►

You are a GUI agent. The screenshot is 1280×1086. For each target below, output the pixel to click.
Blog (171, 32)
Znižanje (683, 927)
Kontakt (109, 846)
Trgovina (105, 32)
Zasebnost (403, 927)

◄

YOUR INSTRUCTIONS: Output the listing exactly, from first line to last.

WRITTEN ANSWER:
You are a GUI agent. The screenshot is 1280×1086. For each target below, output the pixel to click.
Blog (171, 32)
Znižanje (683, 927)
Kontakt (109, 846)
Trgovina (105, 32)
Zasebnost (403, 927)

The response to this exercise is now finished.